* Records provided:
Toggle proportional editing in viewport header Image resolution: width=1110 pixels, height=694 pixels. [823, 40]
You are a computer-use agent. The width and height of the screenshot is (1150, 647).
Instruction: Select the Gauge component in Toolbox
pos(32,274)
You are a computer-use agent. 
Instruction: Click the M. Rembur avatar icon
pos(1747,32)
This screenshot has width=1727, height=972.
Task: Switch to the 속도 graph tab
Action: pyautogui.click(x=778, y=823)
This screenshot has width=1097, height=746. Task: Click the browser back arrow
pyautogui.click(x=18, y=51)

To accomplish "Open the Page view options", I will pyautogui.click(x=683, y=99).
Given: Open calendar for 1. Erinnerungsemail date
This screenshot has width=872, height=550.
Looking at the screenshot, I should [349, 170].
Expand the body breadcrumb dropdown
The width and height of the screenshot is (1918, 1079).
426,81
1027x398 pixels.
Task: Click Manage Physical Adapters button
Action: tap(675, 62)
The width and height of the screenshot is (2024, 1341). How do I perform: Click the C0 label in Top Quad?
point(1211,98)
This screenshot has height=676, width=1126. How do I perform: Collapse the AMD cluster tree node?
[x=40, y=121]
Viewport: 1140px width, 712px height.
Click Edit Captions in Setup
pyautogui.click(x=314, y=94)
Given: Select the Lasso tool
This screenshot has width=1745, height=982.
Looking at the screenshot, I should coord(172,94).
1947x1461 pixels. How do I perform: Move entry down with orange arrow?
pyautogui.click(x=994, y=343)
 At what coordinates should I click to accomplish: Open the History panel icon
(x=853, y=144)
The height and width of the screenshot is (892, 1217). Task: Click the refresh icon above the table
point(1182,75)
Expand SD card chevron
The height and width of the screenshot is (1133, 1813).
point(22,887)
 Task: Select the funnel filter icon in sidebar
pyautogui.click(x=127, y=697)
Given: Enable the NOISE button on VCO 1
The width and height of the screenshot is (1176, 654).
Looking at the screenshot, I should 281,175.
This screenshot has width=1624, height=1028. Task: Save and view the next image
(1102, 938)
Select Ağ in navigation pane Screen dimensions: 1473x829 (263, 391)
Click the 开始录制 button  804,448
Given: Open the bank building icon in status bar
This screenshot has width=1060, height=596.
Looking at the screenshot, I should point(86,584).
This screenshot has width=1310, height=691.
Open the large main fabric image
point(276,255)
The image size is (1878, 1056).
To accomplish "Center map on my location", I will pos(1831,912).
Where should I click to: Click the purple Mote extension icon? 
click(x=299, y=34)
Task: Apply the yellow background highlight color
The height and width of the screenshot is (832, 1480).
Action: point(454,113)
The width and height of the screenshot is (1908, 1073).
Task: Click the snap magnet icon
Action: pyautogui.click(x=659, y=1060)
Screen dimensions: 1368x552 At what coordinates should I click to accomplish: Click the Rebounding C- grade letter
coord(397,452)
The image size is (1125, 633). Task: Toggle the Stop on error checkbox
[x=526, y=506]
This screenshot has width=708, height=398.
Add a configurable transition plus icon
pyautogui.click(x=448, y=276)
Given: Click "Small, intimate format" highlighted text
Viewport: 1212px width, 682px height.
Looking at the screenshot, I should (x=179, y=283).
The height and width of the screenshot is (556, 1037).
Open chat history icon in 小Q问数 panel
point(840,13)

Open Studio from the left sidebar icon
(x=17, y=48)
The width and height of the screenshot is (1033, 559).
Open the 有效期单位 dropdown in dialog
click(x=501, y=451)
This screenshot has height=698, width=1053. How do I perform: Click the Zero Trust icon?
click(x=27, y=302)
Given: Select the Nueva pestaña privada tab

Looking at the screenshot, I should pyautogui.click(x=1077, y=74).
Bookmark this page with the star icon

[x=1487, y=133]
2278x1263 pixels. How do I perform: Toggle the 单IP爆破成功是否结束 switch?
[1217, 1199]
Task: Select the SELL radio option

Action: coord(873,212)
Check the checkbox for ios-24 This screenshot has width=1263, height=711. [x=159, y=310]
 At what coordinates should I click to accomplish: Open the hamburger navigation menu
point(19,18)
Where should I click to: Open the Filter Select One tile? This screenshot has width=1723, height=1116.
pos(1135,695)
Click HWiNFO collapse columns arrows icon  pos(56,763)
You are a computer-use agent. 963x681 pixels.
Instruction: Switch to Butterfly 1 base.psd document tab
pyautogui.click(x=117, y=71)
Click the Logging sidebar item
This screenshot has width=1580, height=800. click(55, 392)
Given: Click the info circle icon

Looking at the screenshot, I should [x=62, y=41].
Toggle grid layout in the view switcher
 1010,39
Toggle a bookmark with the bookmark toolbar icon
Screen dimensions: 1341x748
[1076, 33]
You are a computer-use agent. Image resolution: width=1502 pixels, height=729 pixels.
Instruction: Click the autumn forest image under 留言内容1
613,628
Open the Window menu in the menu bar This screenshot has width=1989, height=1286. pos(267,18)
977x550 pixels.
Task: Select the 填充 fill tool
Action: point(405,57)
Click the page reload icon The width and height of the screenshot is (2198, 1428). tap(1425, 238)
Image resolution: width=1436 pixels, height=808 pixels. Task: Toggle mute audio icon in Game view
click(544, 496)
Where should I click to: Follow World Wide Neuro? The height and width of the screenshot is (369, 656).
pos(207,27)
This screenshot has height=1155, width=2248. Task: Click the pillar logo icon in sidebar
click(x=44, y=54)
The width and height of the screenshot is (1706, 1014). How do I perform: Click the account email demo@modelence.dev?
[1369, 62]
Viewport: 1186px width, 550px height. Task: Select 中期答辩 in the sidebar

* What needs to be done: The answer must be a word-for-word reproduction of every record above.

* Written response:
Toggle proportional editing in viewport header Image resolution: width=1110 pixels, height=694 pixels. [823, 40]
You are a computer-use agent. The width and height of the screenshot is (1150, 647).
Instruction: Select the Gauge component in Toolbox
pos(32,274)
You are a computer-use agent. 
Instruction: Click the M. Rembur avatar icon
pos(1747,32)
This screenshot has width=1727, height=972.
Task: Switch to the 속도 graph tab
Action: pyautogui.click(x=778, y=823)
This screenshot has width=1097, height=746. Task: Click the browser back arrow
pyautogui.click(x=18, y=51)

To accomplish "Open the Page view options", I will pyautogui.click(x=683, y=99).
Given: Open calendar for 1. Erinnerungsemail date
This screenshot has width=872, height=550.
Looking at the screenshot, I should [349, 170].
Expand the body breadcrumb dropdown
The width and height of the screenshot is (1918, 1079).
426,81
1027x398 pixels.
Task: Click Manage Physical Adapters button
Action: tap(675, 62)
The width and height of the screenshot is (2024, 1341). How do I perform: Click the C0 label in Top Quad?
point(1211,98)
This screenshot has height=676, width=1126. How do I perform: Collapse the AMD cluster tree node?
[x=40, y=121]
Viewport: 1140px width, 712px height.
Click Edit Captions in Setup
pyautogui.click(x=314, y=94)
Given: Select the Lasso tool
This screenshot has width=1745, height=982.
Looking at the screenshot, I should coord(172,94).
1947x1461 pixels. How do I perform: Move entry down with orange arrow?
pyautogui.click(x=994, y=343)
 At what coordinates should I click to accomplish: Open the History panel icon
(x=853, y=144)
The height and width of the screenshot is (892, 1217). Task: Click the refresh icon above the table
point(1182,75)
Expand SD card chevron
The height and width of the screenshot is (1133, 1813).
point(22,887)
 Task: Select the funnel filter icon in sidebar
pyautogui.click(x=127, y=697)
Given: Enable the NOISE button on VCO 1
The width and height of the screenshot is (1176, 654).
Looking at the screenshot, I should 281,175.
This screenshot has width=1624, height=1028. Task: Save and view the next image
(1102, 938)
Select Ağ in navigation pane Screen dimensions: 1473x829 (263, 391)
Click the 开始录制 button  804,448
Given: Open the bank building icon in status bar
This screenshot has width=1060, height=596.
Looking at the screenshot, I should point(86,584).
This screenshot has width=1310, height=691.
Open the large main fabric image
point(276,255)
The image size is (1878, 1056).
To accomplish "Center map on my location", I will pos(1831,912).
Where should I click to: Click the purple Mote extension icon? 
click(x=299, y=34)
Task: Apply the yellow background highlight color
The height and width of the screenshot is (832, 1480).
Action: point(454,113)
The width and height of the screenshot is (1908, 1073).
Task: Click the snap magnet icon
Action: pyautogui.click(x=659, y=1060)
Screen dimensions: 1368x552 At what coordinates should I click to accomplish: Click the Rebounding C- grade letter
coord(397,452)
The image size is (1125, 633). Task: Toggle the Stop on error checkbox
[x=526, y=506]
This screenshot has width=708, height=398.
Add a configurable transition plus icon
pyautogui.click(x=448, y=276)
Given: Click "Small, intimate format" highlighted text
Viewport: 1212px width, 682px height.
Looking at the screenshot, I should (x=179, y=283).
The height and width of the screenshot is (556, 1037).
Open chat history icon in 小Q问数 panel
point(840,13)

Open Studio from the left sidebar icon
(x=17, y=48)
The width and height of the screenshot is (1033, 559).
Open the 有效期单位 dropdown in dialog
click(x=501, y=451)
This screenshot has height=698, width=1053. How do I perform: Click the Zero Trust icon?
click(x=27, y=302)
Given: Select the Nueva pestaña privada tab

Looking at the screenshot, I should pyautogui.click(x=1077, y=74).
Bookmark this page with the star icon

[x=1487, y=133]
2278x1263 pixels. How do I perform: Toggle the 单IP爆破成功是否结束 switch?
[1217, 1199]
Task: Select the SELL radio option

Action: coord(873,212)
Check the checkbox for ios-24 This screenshot has width=1263, height=711. [x=159, y=310]
 At what coordinates should I click to accomplish: Open the hamburger navigation menu
point(19,18)
Where should I click to: Open the Filter Select One tile? This screenshot has width=1723, height=1116.
pos(1135,695)
Click HWiNFO collapse columns arrows icon  pos(56,763)
You are a computer-use agent. 963x681 pixels.
Instruction: Switch to Butterfly 1 base.psd document tab
pyautogui.click(x=117, y=71)
Click the Logging sidebar item
This screenshot has width=1580, height=800. click(55, 392)
Given: Click the info circle icon

Looking at the screenshot, I should [x=62, y=41].
Toggle grid layout in the view switcher
 1010,39
Toggle a bookmark with the bookmark toolbar icon
Screen dimensions: 1341x748
[1076, 33]
You are a computer-use agent. Image resolution: width=1502 pixels, height=729 pixels.
Instruction: Click the autumn forest image under 留言内容1
613,628
Open the Window menu in the menu bar This screenshot has width=1989, height=1286. pos(267,18)
977x550 pixels.
Task: Select the 填充 fill tool
Action: point(405,57)
Click the page reload icon The width and height of the screenshot is (2198, 1428). tap(1425, 238)
Image resolution: width=1436 pixels, height=808 pixels. Task: Toggle mute audio icon in Game view
click(544, 496)
Where should I click to: Follow World Wide Neuro? The height and width of the screenshot is (369, 656).
pos(207,27)
This screenshot has height=1155, width=2248. Task: Click the pillar logo icon in sidebar
click(x=44, y=54)
The width and height of the screenshot is (1706, 1014). How do I perform: Click the account email demo@modelence.dev?
[1369, 62]
Viewport: 1186px width, 550px height. Task: Select 中期答辩 in the sidebar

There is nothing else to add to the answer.